Go through the material below and please tally the lines that hold the word "computer"; the number alone is the answer.

--- DATA Enclosed Below ---

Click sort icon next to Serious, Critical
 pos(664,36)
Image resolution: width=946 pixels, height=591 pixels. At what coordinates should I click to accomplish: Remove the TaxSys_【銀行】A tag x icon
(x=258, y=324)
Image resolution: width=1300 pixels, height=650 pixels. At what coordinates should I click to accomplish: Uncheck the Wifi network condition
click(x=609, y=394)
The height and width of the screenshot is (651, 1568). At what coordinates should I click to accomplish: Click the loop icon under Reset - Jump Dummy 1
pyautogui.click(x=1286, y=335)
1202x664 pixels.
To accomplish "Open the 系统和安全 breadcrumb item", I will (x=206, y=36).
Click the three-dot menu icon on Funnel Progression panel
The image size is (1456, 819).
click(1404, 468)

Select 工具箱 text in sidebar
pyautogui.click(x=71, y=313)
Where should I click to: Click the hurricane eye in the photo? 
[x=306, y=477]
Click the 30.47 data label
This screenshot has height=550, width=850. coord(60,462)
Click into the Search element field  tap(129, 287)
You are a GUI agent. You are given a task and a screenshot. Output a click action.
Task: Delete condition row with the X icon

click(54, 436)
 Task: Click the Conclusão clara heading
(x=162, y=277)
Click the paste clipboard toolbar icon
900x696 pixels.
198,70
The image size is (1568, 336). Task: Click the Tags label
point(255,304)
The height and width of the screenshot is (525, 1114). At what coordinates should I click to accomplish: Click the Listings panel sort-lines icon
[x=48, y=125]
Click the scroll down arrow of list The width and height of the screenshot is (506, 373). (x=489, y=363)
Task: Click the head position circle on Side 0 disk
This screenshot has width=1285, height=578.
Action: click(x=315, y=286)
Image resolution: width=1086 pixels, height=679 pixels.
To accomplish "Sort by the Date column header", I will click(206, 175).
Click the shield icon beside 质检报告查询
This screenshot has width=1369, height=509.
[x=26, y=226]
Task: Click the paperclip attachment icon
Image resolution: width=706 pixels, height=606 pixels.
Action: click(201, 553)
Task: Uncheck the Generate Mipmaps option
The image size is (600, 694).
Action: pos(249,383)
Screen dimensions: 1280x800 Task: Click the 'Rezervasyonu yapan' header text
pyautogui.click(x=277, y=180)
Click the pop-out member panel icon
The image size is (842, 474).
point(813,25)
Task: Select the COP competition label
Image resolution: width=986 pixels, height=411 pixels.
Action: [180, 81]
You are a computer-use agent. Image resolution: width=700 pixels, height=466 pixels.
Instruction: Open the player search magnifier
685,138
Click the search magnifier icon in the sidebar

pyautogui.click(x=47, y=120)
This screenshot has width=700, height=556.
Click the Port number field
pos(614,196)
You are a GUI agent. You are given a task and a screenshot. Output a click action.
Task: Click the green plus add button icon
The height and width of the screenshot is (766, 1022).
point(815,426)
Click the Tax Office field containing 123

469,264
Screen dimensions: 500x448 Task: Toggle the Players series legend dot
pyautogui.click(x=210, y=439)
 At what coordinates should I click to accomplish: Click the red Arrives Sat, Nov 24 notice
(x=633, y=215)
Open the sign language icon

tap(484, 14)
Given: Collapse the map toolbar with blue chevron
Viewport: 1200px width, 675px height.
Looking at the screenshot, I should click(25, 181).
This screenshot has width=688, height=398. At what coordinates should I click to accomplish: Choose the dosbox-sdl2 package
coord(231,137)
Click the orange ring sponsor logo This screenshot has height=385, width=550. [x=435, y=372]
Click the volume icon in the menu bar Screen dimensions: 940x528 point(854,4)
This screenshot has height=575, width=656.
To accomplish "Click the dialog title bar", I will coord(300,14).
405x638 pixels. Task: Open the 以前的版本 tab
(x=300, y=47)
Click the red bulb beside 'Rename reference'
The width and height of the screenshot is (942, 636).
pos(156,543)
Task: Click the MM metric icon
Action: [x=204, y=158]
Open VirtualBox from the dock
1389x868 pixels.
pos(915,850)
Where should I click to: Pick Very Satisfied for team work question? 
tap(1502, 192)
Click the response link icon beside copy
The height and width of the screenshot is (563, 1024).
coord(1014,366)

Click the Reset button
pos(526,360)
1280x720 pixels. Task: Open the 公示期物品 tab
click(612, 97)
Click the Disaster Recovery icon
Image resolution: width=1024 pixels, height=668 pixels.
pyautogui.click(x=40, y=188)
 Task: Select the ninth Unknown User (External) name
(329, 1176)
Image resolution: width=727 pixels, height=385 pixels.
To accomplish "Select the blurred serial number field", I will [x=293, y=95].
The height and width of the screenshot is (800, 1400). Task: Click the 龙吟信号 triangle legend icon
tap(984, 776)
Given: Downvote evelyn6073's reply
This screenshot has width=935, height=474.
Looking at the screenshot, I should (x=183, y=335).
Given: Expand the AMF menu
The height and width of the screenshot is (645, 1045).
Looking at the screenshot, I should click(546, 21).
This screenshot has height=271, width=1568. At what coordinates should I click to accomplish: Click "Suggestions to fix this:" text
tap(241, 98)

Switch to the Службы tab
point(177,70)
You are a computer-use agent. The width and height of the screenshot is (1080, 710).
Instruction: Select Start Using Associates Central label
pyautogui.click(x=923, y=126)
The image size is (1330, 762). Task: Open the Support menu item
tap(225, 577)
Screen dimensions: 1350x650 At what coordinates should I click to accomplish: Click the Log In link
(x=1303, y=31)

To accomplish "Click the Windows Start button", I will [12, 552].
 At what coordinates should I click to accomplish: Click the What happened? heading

--- End of Enclosed DATA ---

### [ANSWER TO THIS PROBLEM]
2